Santa Fe New Mexican

Canutito was not just ‘cualquier pelão’

-

Era ya el month of October y grampo was sitting en la cocina reading los obituarios en el newspaper as Canutito worked en su homework y Grama Cuca lavaba los trastes en el kitchen sink. He read about uno de sus amigos that had just passed away. He called out to grama, “Oye Cuca, I was just reading aquí en los obituaries que Mano Jenreh just died.”

“What kind of a name is ‘Jenreh’ for a man?” Canutito asked as he put down su lápiz en la mesa while he waited por la answer.

“I think quesu real name era ‘Enrique’ in Spanish,” Grama Cuca said. “Pero tú sabes how people are. They would call him ‘Henry’ en inglés y luego they just gave it un acento en español and that’s how he ended up becoming Mano ‘Jenreh.’ ”

“Eso hace make un poco de sense, grama,” Canutito agreed.

“In any case,” Grampo Caralampio went on, “parece que Mano Jenreh died de un ataque de corazón.”

“Is that really cómo se dice un ‘heart attack’ en español?” Canutito asked.

“No, m’hijo,” Grama Cuca called desde el sink. “Un heart attack es ‘una crisis cardíaca’ in Spanish, pero aquí we just call it un ataque de corazón.”

“He was married to Mana Pula,” grampo continued. Then he turned to Canutito and he said, “Mana Pula era una no-nonsense kind of señora.
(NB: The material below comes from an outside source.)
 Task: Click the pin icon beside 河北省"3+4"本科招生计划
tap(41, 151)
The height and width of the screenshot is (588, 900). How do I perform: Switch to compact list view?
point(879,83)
Ella no tenía pelo en la lengua.”

“What do you mean, ‘she had no hair on her tongue,’ grampo?” Canutito wondered.

“When your grampo says que ‘no tenía pela en la lengua,’ ” Grama Cuca explained, “that means que she didn’t hold back de nada de lo que she was thinking.”

“I remember una vez,” Grampo Caralampio said as he took un sip de su cafecito ,“que Mano Jenreh y Mana Pula had been sitting en un banco del parque for a very long time. Mano Jenreh turned to Mana Pula and he said, ‘We have been sitting aquí on this park bench for so long que se me adurmieron la nalgas.’ Without haciendo miss un beat, Mana Pula replied ‘Sí, yo las podía oír roncando hasta aquí.’ ”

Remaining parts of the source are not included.